▶ Problem to work on:
Could you reproduce, unchanged, the lines of the listing below from the one containing "Describe the element at coordinates (482, 44)" up to and including the one containing "coordinates (761, 89)."?
────────────────────
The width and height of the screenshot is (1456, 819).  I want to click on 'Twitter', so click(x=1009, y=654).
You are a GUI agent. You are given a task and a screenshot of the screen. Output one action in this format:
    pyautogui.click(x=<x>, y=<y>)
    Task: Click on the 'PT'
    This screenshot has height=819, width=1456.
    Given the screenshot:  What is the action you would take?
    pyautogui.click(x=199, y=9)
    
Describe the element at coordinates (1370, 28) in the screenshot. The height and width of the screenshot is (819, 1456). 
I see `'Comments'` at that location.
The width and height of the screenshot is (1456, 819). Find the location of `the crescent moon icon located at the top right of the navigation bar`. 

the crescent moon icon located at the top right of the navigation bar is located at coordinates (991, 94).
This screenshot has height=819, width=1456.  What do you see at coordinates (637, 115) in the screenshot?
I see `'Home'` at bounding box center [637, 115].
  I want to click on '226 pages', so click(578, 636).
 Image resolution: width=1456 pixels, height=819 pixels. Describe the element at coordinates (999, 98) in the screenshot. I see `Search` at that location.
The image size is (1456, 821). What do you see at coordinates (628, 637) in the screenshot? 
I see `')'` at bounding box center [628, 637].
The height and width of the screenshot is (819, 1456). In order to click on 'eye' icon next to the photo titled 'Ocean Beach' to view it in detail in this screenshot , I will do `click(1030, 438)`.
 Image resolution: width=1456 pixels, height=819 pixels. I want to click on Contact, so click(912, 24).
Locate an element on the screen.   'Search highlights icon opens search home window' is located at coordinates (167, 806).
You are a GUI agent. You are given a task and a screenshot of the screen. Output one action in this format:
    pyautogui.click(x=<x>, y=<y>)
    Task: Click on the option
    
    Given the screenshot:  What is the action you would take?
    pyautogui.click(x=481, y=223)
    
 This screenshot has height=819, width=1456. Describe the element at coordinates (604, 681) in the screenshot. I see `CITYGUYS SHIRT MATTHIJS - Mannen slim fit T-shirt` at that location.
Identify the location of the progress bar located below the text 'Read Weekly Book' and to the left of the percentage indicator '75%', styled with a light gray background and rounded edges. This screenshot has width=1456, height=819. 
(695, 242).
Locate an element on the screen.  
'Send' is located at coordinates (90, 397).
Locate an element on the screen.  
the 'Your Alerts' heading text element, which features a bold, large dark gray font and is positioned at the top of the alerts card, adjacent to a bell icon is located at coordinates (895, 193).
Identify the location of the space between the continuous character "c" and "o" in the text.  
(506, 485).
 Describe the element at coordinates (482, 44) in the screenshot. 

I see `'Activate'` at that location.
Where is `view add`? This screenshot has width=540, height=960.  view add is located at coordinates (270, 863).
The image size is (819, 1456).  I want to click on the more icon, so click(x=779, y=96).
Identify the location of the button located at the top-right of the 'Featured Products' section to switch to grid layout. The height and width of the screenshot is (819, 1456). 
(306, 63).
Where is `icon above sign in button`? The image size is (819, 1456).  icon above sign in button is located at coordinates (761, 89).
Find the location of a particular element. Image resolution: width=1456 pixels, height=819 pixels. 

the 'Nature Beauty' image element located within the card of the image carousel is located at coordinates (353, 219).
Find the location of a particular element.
────────────────────
▶ Response for this exercise:
 Describe the element at coordinates (482, 44) in the screenshot. 

I see `'Activate'` at that location.
Where is `view add`? This screenshot has width=540, height=960.  view add is located at coordinates (270, 863).
The image size is (819, 1456).  I want to click on the more icon, so click(x=779, y=96).
Identify the location of the button located at the top-right of the 'Featured Products' section to switch to grid layout. The height and width of the screenshot is (819, 1456). 
(306, 63).
Where is `icon above sign in button`? The image size is (819, 1456).  icon above sign in button is located at coordinates (761, 89).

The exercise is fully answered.